Confusing P-values with Clinical Impact: The Significance Fallacy

Disclaimer: This post is largely not an argument for or against the recent remdesivir findings. Rather, it’s meant to help you better distinguish the importance of clinical findings from the quality of the evidence for or against those findings. These two often get conflated in the news—even by medical doctors and health experts!

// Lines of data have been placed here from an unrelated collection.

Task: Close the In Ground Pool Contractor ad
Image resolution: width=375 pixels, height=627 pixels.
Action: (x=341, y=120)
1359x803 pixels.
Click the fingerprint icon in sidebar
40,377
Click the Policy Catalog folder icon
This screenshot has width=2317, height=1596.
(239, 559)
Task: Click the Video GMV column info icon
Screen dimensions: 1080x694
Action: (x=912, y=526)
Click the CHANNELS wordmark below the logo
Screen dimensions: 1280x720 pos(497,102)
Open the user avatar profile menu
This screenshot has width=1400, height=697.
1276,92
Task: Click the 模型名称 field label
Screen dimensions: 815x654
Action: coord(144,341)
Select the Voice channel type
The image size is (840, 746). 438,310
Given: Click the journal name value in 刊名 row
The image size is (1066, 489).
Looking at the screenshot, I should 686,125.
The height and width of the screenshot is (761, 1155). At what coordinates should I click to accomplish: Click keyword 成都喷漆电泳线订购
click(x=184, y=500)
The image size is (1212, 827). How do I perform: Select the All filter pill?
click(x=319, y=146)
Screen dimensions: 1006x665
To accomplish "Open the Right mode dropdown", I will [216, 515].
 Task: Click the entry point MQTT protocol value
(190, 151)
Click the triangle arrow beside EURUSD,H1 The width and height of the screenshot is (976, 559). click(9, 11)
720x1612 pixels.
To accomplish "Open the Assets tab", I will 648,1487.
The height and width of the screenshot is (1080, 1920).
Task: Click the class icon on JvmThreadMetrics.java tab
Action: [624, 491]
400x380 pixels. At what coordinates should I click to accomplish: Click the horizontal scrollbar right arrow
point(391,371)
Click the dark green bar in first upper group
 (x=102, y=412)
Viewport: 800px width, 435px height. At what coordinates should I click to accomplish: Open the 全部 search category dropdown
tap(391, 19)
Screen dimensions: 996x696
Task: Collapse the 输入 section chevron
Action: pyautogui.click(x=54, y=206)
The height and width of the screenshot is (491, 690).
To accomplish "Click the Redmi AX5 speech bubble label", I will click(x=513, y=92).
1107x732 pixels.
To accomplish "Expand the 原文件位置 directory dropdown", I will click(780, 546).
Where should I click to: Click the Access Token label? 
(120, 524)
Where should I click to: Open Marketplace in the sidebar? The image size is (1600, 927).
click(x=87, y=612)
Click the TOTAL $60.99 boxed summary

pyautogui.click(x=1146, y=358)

Technical Disclaimer: We’ll analyze time to recovery as a continuous variable for simplicity, though a time-to-event / survival analysis is more appropriate.

Main Lessons

Ask yourself if an RCT’s reported effect size estimate is meaningful, regardless of sample size.
Train yourself to internalize that significance does not imply importance.
Remember that sample size does not correlate with effect size.
Never just say “significant” when you really mean “statistically significant”. You will be misunderstood as saying “important”. Instead, always say or write out the whole phrase “statistically significant”.

Introduction

Remdesivir made headlines again recently thanks to some new findings of its possible efficacy at reducing the time to recovery for hospitalized COVID-19 patients. Keep in mind this is only one randomized controlled trial (RCT), so we won’t really know much until more remdesivir RCTs are done. But we can learn much even from this one trial and how it’s being reported.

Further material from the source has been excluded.